Donc, là, il est très important que des instructions générales puissent être données par le Garde des Sceaux pour appliquer la politique pénale, ou tout simplement pour des problèmes de sécurité. Je vais vous citer un exemple : nous allons avoir la Coupe du monde de football ; dans dix villes en France, nous aurons des problèmes de sécurité extrêmement importants. Eh bien, j’ai envoyé une circulaire détaillée, en effet, de politique pénale sur les procureurs de ces dix villes pour leur dire « Faites attention ; voilà qui est en charge ; voilà ce que nous allons faire ; voilà la coordination qu’il faut avoir avec les agents de la sécurité publique du ministère de l’Intérieur », et personne ne met cela en doute. C’est de cela qu’il est question. Le pouvoir politique ne pourra plus manipuler la justice sur les affaires individuelles, c’est fini. Mais il faut pouvoir ne pas désarmer l’État.

F. Laborde : L’application concrète de tout cela, est-ce ce qui se passe en Corse en ce moment où on a le sentiment que l’État poursuit davantage et que le procureur de Bastia a été remercié ?

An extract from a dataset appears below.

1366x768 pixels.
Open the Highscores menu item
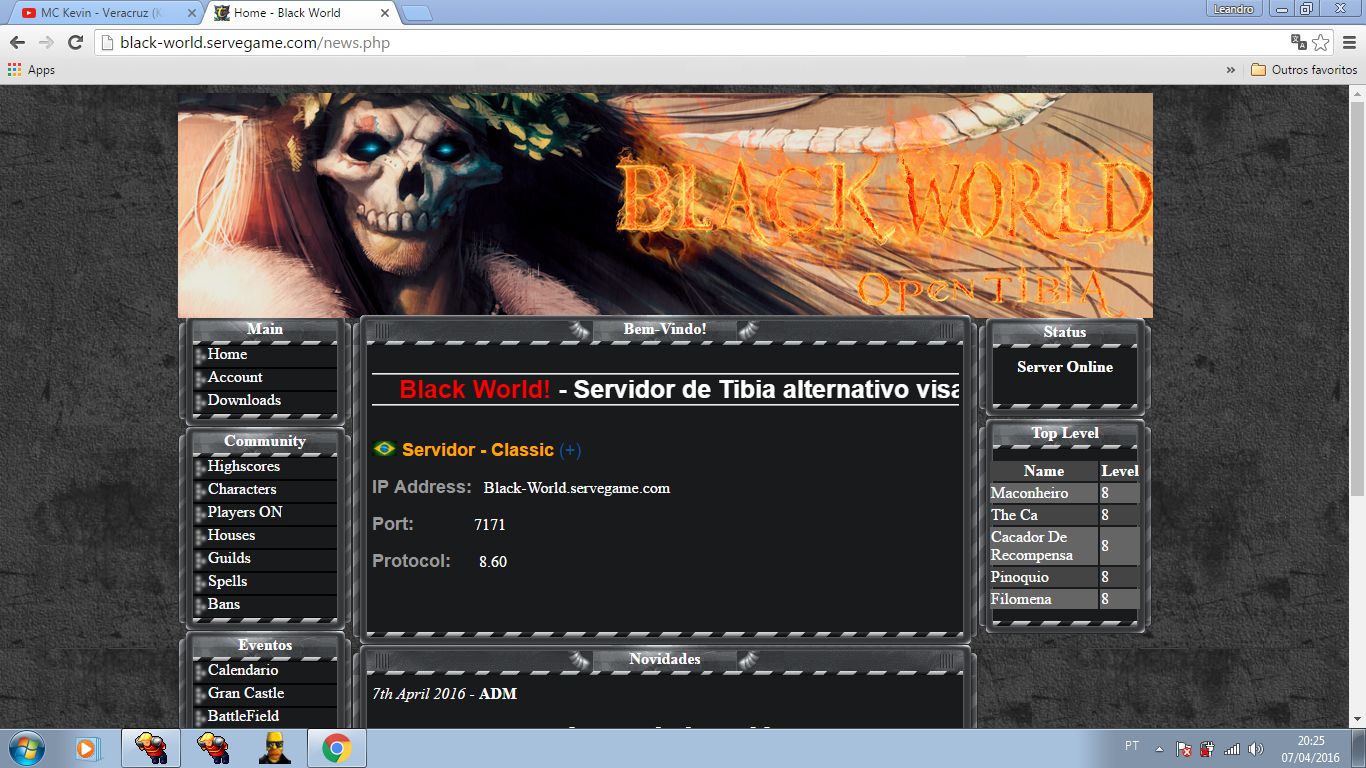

E. Guigou : Non. C’est un vaste mouvement en Corse et dans la magistrature. En Corse, c’est très difficile, parce que les magistrats sont constamment menacés ; ils font l’objet de plastiquages. Donc, il est normal qu’après un certain nombre d’années- c’était le cas du procureur général de Bastia – il y ait une mobilité. A partir de là, il est vrai que le Gouvernement veut faire appliquer l’état de droit en Corse. Par conséquent, nous n’acceptons plus les fraudes, les magouilles en tout genre. C’est à cela que s’attaquent les magistrats et le préfet de Corse.